** TASK TO COMPLETE **
Give the number of lines in the listing that hold the word "screenshot". Write nothing but that number.

** EXTRACTED RECORDS **
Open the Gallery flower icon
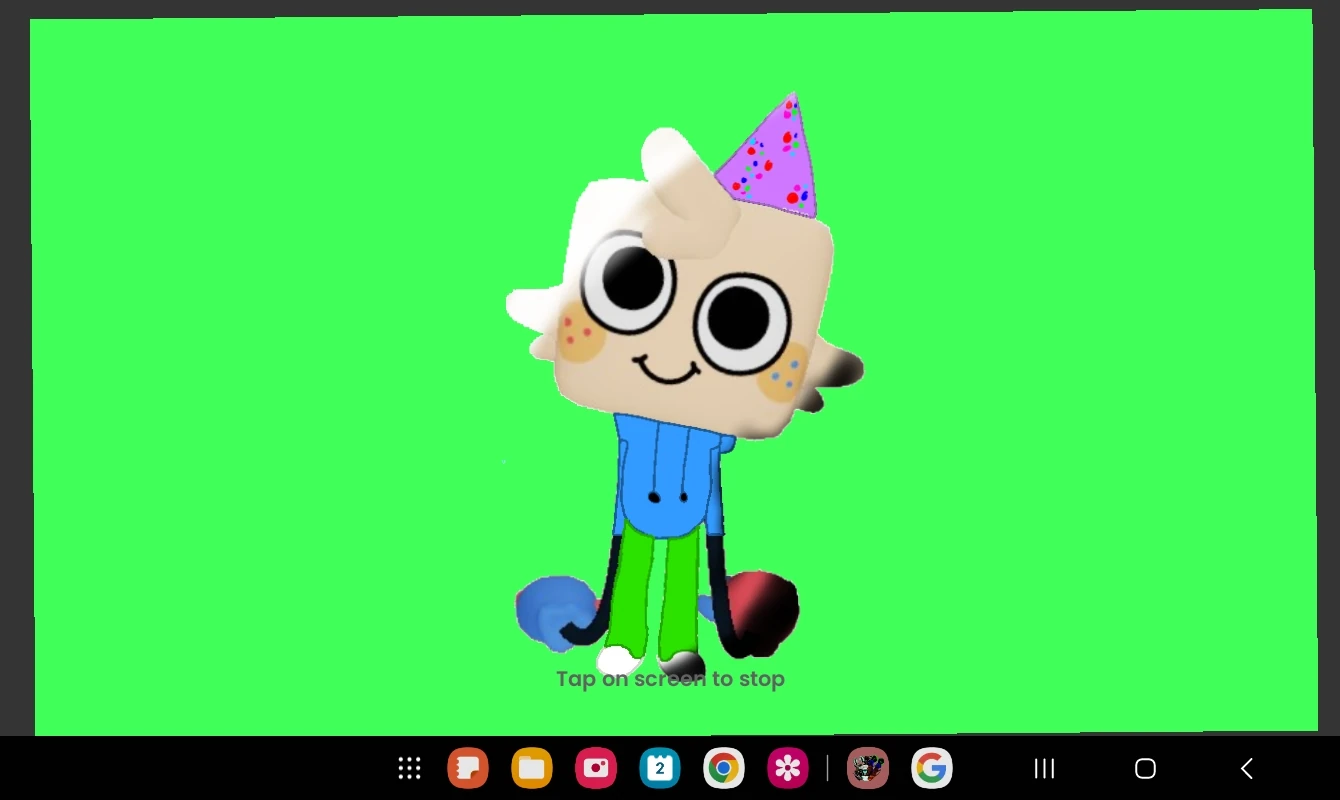 (787, 768)
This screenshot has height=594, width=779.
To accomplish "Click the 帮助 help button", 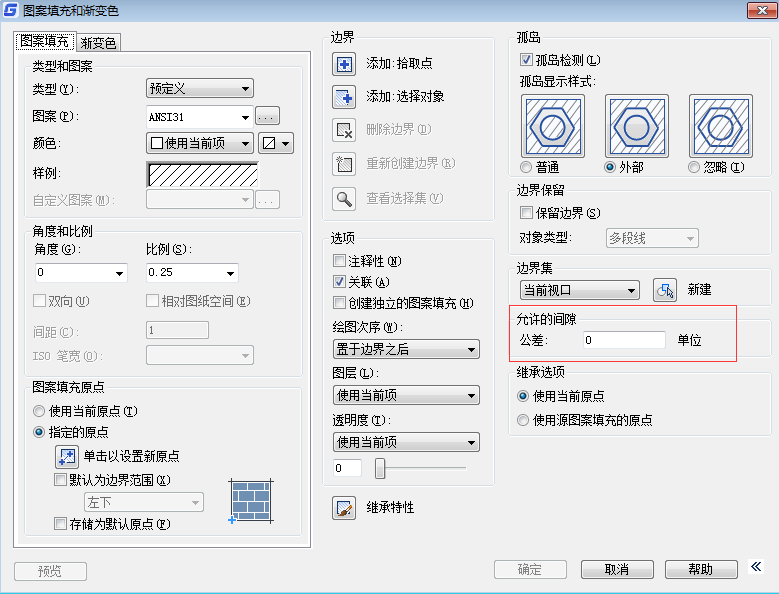I will (701, 570).
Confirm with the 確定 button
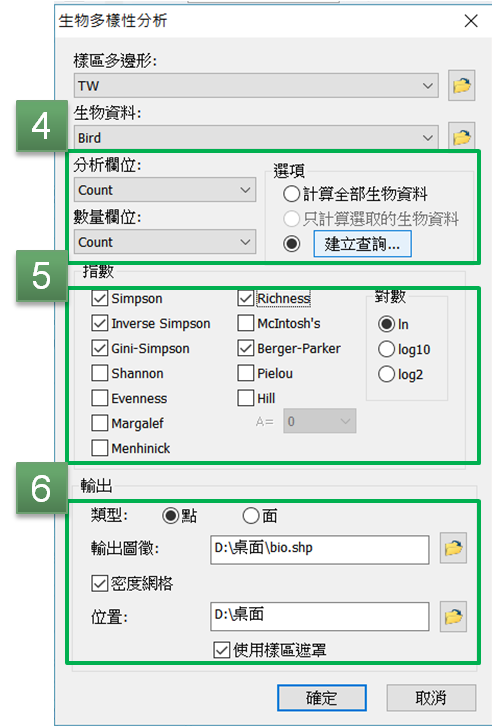Image resolution: width=493 pixels, height=727 pixels. click(322, 698)
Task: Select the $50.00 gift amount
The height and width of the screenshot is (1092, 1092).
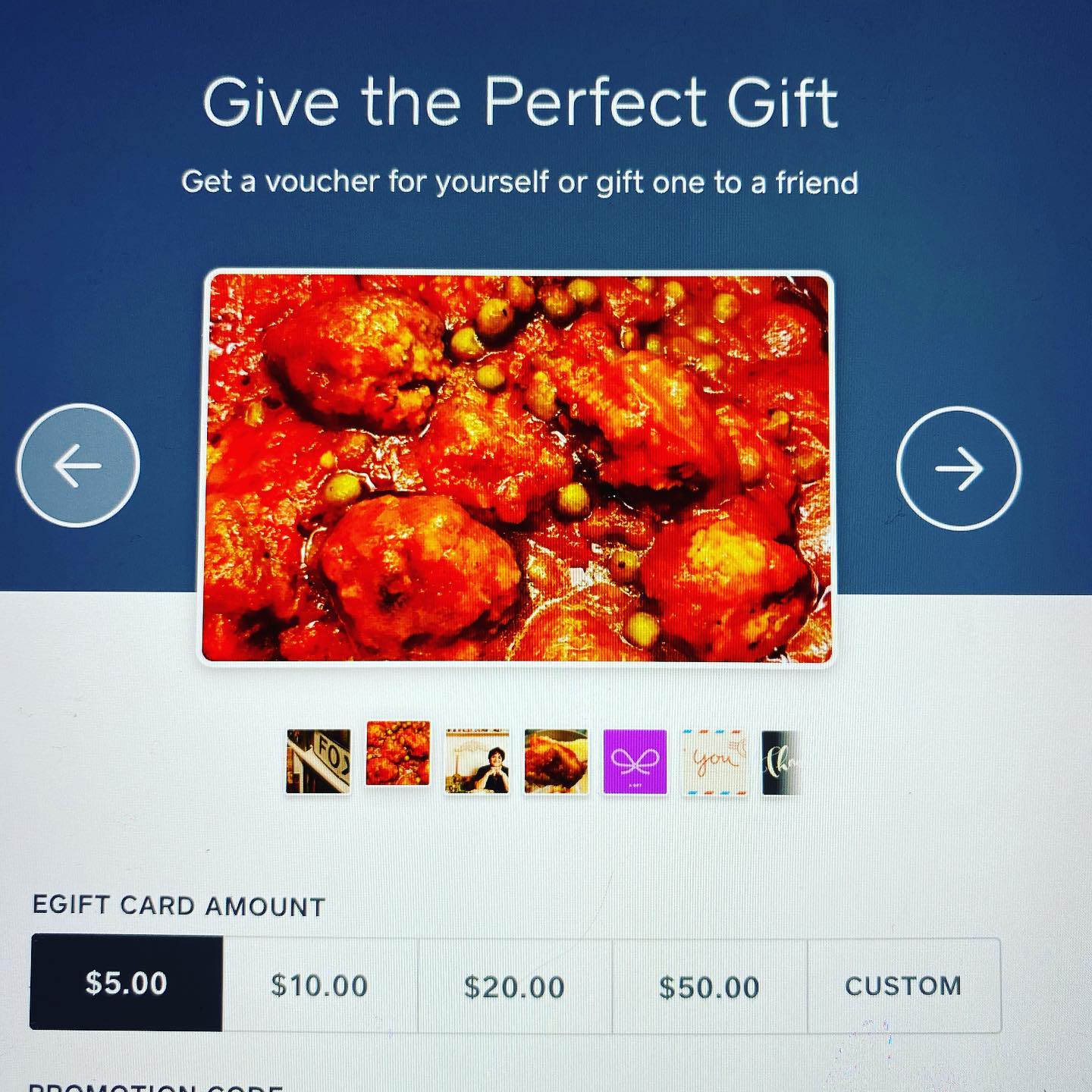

** OUTPUT OF THE TASK **
2